- _What is expected_
Without pictures, return the lines from the one containing "Given: Click the Promote button" through the last line of the data below, exactly.

═════ Data for this exercise

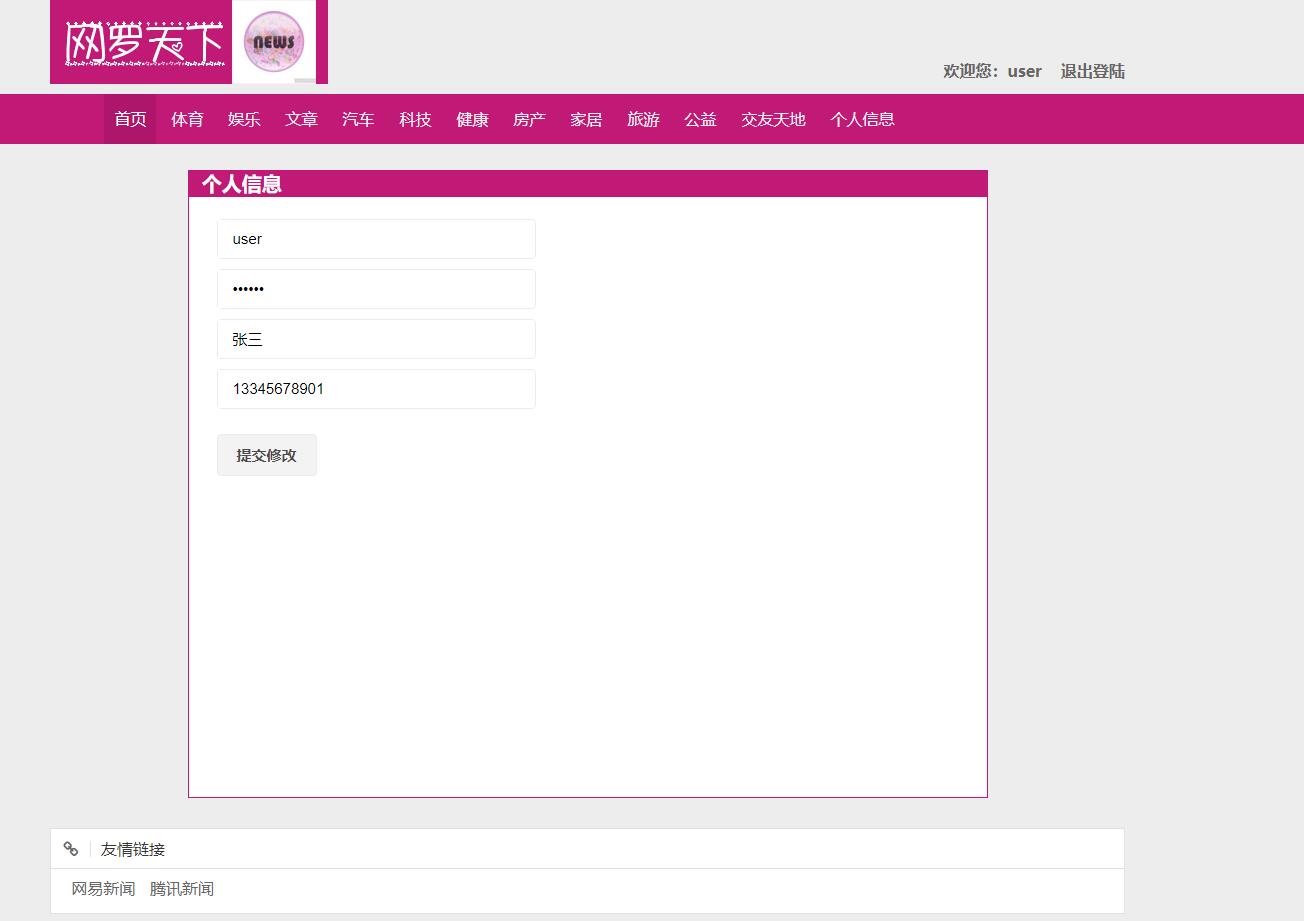Open the 公益 charity section
1304x921 pixels.
point(700,118)
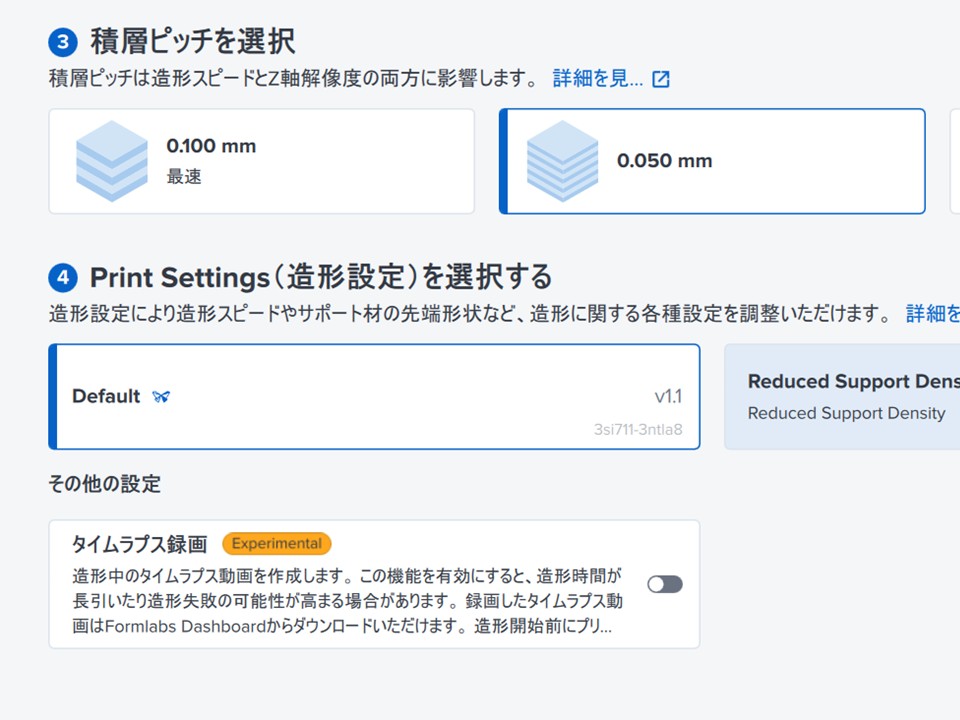Open the 詳細を見... link for layer pitch
Viewport: 960px width, 720px height.
tap(598, 78)
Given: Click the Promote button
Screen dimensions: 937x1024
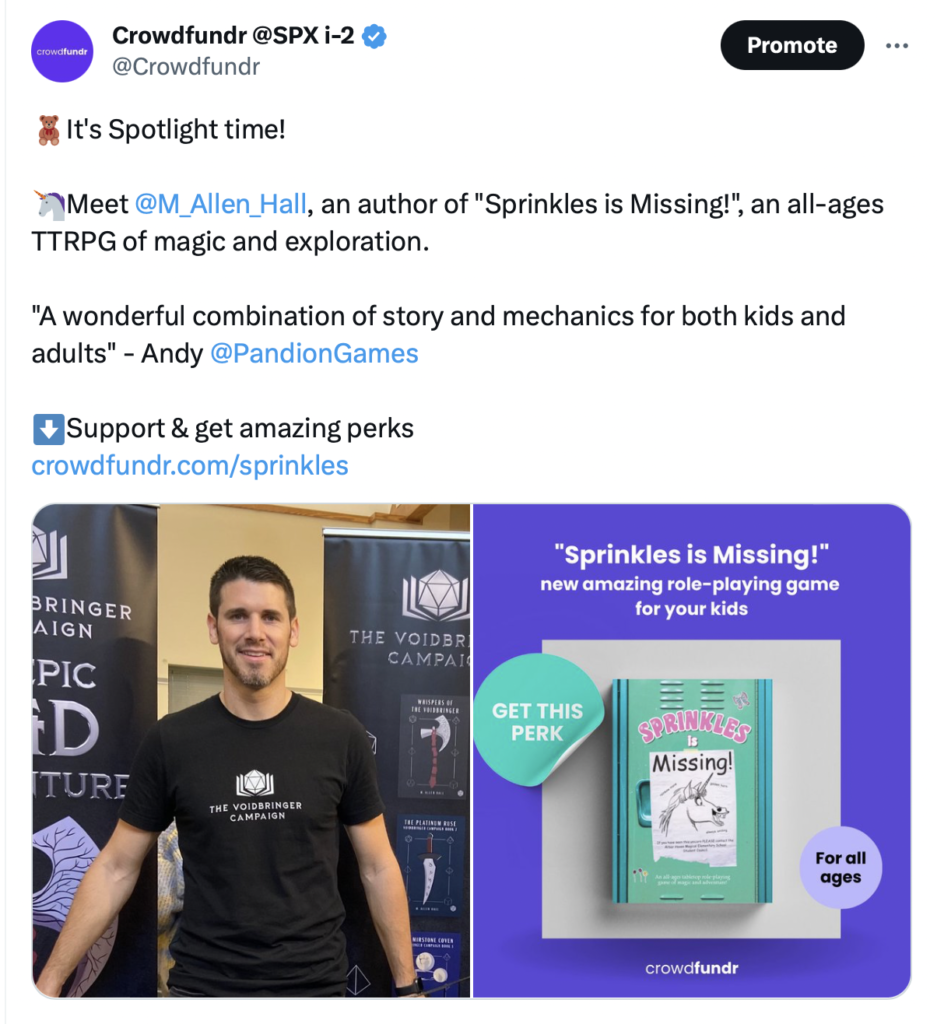Looking at the screenshot, I should point(792,45).
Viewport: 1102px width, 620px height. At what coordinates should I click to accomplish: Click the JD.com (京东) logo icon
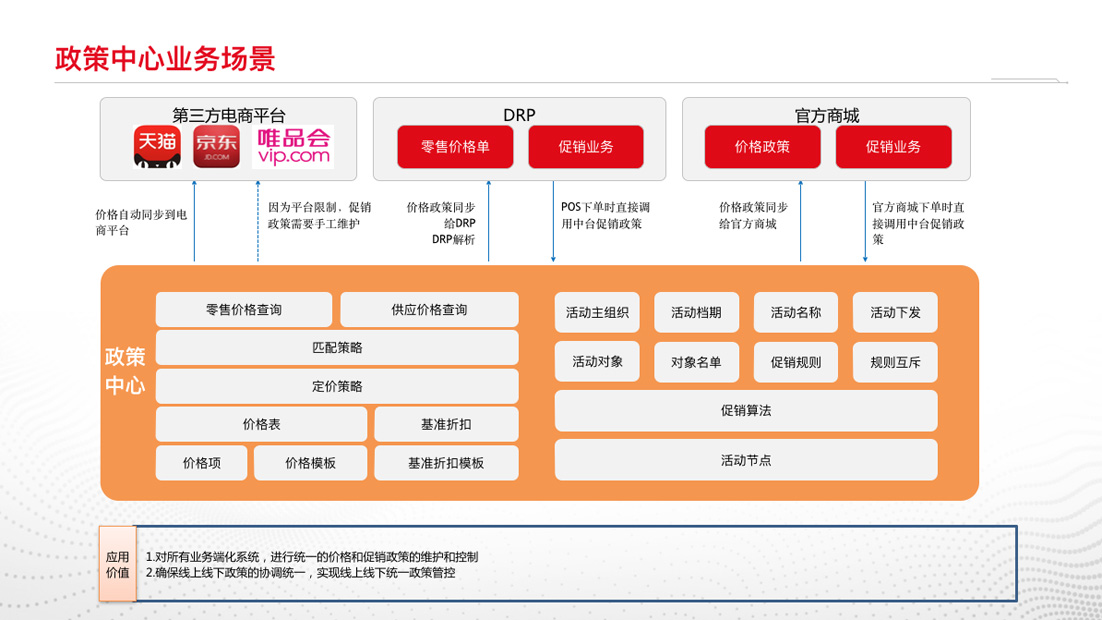(x=217, y=147)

══════════

- _Problem solution_
Given: Click the Promote button
Screen dimensions: 937x1024
Looking at the screenshot, I should point(792,45).
Viewport: 1102px width, 620px height. At what coordinates should I click to accomplish: Click the JD.com (京东) logo icon
(x=217, y=147)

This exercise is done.